### WRITTEN INSTRUCTION 1:
Translate this sentence from the Sched-Soar excerpt into French: "Episodic chunks implement search-control knowledge, specifying what has to be done and when."
>> Begin EXCERPT
Sched-Soar begins with an initial state containing the five jobs to be scheduled and a goal-state to have them well scheduled, but without knowledge of the actual minimum total processing time. The minimal scheduling knowledge that Sched-Soar starts with leads to these main processing steps, which are applied every single scheduling step:

(1) Sched-Soar analyses the situation and tries to find a job to attempt to schedule. Previous knowledge or learning may allow the model to proceed directly to step 3.

(2a) If no decision can be made, despite examination of all available internal knowledge, Sched-Soar requests advice from the environment. The advice specifies the job that is the optimal choice to schedule next in the current set.

(2b) After getting advice about which job to schedule next, Sched-Soar reflects on why it applies to the current situation. In doing so, Sched-Soar uses its scheduling and basic arithmetic knowledge to figure out what makes the proposed job different from all the others, using features like the relations between jobs, the resources required by single actions, and the position of an action in a sequence.

(2c) Based upon this analysis, Sched-Soar memorises explicitly those aspects of the situation that seem to be responsible for the supervisor's advice. We call this kind of chunk an episodic chunk. Episodic chunks implement search-control knowledge, specifying what has to be done and when. An example is: If two jobs are already scheduled, and three operators suggesting three jobs to scheduled next are suggested, and job 1 has the shortest processing time compared to the other jobs on machine A, then give a high preference value to the operator to schedule job 1. This kind of memorising is goal-driven, done by an operator, and would not arise from the ordinary chunking procedure without this deliberation. If in subsequent trials a similar situation is encountered, then Sched-Soar will bring its memorised knowledge to bear. [Josef: can you tell more about this? e.g. what other heuristics?] Because the memorised information is heuristic, positive as well as negative transfer can result. And because only explicit, specific rules are created, general declarative rule based behaviour appears to arise slowly and erratically.

(3) The job is assigned to the machines and bookkeeping is performed.

The model's behaviour

The model's behaviour can be examined like a subject's, individual runs on sets of problems like a simulated subject. Figure alldata shows Sched-Soar's solution time on 4 series of 16 randomly created tasks. Neither the power function (r2 = 0.55) nor a simple linear function (r2 = 0.53) proves a good fit to these data. However, when averaged, Figure avdata shows that these series fit a simple power function well (T = 274.0 * N-0.3 with r2 = 0.95).
>> End EXCERPT
### WRITTEN INSTRUCTION 2:
Please put the lines of the listing below into a numbered list without any blank lines, starting with the line that contains "Where should I click to: Click the Schwarzes" and going on through the line that contains "click(x=342, y=741)".
>> Begin INPUT MATERIAL
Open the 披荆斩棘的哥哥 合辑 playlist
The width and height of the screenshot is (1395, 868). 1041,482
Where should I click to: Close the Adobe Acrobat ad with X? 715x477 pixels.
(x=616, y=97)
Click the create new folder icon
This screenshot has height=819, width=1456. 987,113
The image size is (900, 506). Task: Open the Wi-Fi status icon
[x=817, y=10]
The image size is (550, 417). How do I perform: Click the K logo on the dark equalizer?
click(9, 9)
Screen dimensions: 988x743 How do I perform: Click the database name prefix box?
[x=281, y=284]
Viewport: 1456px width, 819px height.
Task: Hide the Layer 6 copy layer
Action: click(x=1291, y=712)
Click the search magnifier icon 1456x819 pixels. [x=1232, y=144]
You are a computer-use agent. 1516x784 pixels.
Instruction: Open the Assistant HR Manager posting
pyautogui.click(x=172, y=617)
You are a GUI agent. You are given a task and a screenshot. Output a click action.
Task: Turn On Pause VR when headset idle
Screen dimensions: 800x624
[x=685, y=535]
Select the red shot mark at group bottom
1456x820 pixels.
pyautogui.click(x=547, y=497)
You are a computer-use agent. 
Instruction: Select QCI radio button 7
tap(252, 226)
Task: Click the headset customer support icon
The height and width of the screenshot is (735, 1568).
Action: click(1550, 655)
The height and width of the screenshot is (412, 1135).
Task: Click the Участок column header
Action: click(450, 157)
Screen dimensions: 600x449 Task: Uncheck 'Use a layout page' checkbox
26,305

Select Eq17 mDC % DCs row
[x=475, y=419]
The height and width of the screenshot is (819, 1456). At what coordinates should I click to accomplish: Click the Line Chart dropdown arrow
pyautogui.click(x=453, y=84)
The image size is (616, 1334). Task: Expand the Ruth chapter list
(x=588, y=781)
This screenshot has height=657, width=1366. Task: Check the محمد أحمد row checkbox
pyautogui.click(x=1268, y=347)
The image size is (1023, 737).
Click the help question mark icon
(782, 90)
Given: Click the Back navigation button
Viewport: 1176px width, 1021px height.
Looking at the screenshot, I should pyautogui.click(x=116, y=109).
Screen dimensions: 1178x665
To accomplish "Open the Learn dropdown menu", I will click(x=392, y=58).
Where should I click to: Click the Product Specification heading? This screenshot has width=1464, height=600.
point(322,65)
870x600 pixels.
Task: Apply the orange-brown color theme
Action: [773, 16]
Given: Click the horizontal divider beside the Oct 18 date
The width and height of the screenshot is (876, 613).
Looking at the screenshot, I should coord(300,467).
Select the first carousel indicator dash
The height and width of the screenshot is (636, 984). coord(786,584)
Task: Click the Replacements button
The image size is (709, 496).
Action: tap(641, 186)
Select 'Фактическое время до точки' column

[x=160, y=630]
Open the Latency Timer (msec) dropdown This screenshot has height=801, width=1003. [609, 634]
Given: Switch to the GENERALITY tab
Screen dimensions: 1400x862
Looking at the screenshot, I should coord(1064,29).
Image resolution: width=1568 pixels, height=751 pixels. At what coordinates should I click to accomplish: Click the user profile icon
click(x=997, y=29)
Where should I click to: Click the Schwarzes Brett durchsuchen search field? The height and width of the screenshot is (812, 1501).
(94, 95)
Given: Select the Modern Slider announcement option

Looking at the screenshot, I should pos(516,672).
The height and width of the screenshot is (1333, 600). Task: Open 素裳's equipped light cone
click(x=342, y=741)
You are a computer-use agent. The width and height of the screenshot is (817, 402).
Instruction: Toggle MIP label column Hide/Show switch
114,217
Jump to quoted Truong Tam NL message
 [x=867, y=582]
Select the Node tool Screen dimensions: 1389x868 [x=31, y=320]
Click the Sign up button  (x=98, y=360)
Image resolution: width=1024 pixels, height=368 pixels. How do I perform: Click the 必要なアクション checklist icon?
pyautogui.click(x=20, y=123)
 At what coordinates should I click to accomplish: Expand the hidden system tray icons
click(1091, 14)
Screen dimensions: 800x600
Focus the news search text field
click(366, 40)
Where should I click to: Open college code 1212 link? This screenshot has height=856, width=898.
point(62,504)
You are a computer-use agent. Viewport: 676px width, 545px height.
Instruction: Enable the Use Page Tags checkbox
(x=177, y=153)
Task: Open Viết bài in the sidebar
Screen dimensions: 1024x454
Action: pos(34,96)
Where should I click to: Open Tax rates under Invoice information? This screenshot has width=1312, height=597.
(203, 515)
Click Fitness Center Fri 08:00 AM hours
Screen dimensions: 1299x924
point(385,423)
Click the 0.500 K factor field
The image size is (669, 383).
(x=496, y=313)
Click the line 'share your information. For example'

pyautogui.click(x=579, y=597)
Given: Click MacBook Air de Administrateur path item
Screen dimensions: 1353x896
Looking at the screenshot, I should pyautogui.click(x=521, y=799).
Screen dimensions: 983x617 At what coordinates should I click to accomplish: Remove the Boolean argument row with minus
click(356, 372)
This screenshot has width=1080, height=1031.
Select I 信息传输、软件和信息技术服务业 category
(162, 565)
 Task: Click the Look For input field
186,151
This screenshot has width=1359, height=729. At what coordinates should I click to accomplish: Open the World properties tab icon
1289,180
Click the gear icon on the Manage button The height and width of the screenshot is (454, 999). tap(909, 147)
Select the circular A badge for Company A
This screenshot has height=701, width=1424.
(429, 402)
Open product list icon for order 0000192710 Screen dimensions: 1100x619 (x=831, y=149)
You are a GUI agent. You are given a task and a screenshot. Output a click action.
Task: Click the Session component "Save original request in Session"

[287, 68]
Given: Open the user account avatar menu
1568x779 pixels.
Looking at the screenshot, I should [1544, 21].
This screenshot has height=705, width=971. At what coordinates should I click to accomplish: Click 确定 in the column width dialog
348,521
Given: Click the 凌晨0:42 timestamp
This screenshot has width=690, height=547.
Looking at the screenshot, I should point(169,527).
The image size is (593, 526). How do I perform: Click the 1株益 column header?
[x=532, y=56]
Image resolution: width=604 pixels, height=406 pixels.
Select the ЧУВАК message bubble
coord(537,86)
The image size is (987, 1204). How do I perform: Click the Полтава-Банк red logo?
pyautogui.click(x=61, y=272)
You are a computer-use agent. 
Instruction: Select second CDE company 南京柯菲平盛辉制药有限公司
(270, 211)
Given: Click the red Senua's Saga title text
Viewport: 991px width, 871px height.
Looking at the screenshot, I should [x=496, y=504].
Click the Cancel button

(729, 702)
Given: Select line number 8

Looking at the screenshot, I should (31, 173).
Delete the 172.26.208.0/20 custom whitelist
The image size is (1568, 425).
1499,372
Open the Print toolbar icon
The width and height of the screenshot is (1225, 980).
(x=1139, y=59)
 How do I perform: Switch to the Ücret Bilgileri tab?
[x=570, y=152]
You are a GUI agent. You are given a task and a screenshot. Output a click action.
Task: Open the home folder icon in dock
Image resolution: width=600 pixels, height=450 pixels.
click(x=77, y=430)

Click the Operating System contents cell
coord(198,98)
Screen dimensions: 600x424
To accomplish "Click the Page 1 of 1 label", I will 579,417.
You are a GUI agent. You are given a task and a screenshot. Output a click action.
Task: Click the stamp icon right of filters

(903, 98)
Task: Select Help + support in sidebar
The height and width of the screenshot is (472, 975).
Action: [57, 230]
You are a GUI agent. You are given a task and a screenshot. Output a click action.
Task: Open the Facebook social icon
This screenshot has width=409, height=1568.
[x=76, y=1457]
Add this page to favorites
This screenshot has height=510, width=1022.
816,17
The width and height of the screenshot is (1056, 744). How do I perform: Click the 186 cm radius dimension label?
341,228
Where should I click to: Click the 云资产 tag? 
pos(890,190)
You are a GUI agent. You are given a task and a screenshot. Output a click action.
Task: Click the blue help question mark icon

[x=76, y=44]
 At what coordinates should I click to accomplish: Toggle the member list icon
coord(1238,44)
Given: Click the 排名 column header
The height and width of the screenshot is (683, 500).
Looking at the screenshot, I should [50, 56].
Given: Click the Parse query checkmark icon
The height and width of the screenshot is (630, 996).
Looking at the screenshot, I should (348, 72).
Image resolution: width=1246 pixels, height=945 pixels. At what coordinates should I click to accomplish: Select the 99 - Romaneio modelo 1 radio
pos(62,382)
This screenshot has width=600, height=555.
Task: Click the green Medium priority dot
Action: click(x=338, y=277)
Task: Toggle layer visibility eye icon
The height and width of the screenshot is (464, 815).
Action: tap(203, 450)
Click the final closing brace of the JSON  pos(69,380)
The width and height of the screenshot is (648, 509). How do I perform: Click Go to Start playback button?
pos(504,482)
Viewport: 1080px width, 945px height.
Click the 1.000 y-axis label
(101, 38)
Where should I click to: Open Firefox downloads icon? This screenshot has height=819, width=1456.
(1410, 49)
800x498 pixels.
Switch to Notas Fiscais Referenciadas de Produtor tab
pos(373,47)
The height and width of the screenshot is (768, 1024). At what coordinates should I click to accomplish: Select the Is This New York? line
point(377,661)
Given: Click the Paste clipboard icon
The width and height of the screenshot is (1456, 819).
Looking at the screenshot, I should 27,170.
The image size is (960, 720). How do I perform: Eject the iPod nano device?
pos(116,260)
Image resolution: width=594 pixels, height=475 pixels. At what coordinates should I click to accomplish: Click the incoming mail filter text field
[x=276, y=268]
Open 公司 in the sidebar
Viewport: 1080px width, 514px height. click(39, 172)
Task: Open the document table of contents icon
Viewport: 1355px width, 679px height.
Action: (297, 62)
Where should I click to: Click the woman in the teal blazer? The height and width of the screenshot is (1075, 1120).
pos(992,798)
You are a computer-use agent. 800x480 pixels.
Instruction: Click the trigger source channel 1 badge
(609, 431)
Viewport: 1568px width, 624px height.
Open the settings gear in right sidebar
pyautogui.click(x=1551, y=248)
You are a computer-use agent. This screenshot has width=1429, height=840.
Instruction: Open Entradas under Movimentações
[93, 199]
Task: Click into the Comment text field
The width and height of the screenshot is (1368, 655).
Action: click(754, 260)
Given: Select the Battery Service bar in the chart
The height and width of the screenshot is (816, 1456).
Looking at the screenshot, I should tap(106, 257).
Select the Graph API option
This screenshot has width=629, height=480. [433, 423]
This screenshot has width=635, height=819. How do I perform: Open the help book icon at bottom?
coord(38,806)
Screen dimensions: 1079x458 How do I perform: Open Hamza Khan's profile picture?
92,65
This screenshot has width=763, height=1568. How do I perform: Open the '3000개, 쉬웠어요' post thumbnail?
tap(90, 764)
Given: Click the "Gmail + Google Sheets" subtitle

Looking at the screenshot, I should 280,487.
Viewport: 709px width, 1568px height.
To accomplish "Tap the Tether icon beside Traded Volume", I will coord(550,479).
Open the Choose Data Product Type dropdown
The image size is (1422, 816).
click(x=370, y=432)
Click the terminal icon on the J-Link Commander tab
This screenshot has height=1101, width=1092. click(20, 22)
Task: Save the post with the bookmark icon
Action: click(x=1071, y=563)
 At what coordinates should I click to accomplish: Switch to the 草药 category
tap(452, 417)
>> End INPUT MATERIAL
### TASK RESPONSE 1:
Les chunks épisodiques mettent en œuvre des connaissances de contrôle de la recherche, en précisant ce qui doit être fait et quand.

### TASK RESPONSE 2:
1. Where should I click to: Click the Schwarzes Brett durchsuchen search field? The height and width of the screenshot is (812, 1501).
2. (94, 95)
3. Given: Select the Modern Slider announcement option
4. Looking at the screenshot, I should pos(516,672).
5. The height and width of the screenshot is (1333, 600). Task: Open 素裳's equipped light cone
6. click(x=342, y=741)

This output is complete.